Case Study

Campbeltown Picture House

Campbeltown Picture House is a Category A listed building and one of the earliest surviving purpose-built cinemas in the UK with important historical and architectural significance.

Built during 1913, by the early 2000s the picture house had become so run down that it was established the only way to guarantee its future was a complete overhaul of the building. Campbeltown Community Business stepped in and ‘The Centenary Project’ was born.

“S&CC have been so supportive, and their flexibility has enabled the project to actually happen”, Jane Mayo, Chairman explains. To help avoid any cash flow issues, S&CC were able to provide the upfront capital to bridge the funding gap, allowing the project to pay its contractors and carry out the work before being eligible to claim its grant funding.

During restoration it was important to maintain the original features of the protected building, whilst adding all the facilities needed for a modern cinema, including an extra screen, café and spaces for exhibitions, displays, education and community activities.

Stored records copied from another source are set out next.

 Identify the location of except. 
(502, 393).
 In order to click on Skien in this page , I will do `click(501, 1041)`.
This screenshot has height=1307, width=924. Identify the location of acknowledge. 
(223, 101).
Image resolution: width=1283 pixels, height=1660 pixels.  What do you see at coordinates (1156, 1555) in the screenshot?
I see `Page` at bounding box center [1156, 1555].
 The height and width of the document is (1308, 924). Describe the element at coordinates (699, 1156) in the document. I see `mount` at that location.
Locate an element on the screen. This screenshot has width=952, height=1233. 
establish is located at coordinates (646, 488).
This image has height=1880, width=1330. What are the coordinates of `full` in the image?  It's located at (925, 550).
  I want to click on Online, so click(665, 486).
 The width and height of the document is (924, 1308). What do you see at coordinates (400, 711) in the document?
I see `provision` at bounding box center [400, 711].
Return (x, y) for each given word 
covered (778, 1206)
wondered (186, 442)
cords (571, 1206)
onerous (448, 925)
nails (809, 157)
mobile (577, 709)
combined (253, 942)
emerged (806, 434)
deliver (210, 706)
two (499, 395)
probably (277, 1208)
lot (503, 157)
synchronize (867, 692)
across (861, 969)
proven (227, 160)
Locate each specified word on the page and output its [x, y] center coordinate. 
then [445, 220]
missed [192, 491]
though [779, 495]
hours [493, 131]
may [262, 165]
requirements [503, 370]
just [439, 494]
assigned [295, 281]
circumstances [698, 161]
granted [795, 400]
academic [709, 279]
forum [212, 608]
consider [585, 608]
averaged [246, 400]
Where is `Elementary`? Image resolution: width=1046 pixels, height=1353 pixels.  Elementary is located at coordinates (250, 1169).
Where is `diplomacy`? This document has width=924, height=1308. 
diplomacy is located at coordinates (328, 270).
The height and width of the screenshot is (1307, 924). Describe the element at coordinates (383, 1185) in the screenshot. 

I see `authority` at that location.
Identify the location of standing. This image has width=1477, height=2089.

“One of the core aims for renovation was to make the picture house a real hub and community space”, informs Ellen Mainwood, General Manager. “The cinema is so special because it feels so unlikely that it would exist in a place like this”.

As well as screening movies, the cinema hosts live satellite events showing theatre, dance and opera performances. It holds Silver Screen afternoons every Wednesday with discounted tickets for people over 60, as well as linking in with the town to hold one-off events throughout the year such as the Malts Festival in May.

In addition to providing a focus for community in the town, the reopened picture house has created career opportunities and training in a town where new jobs are not always readily available.

The enterprise has been warmly embraced by the community, as a local member of the public expressed, “We love what they’ve done with the renovation, it’s a real asset to Campbeltown”.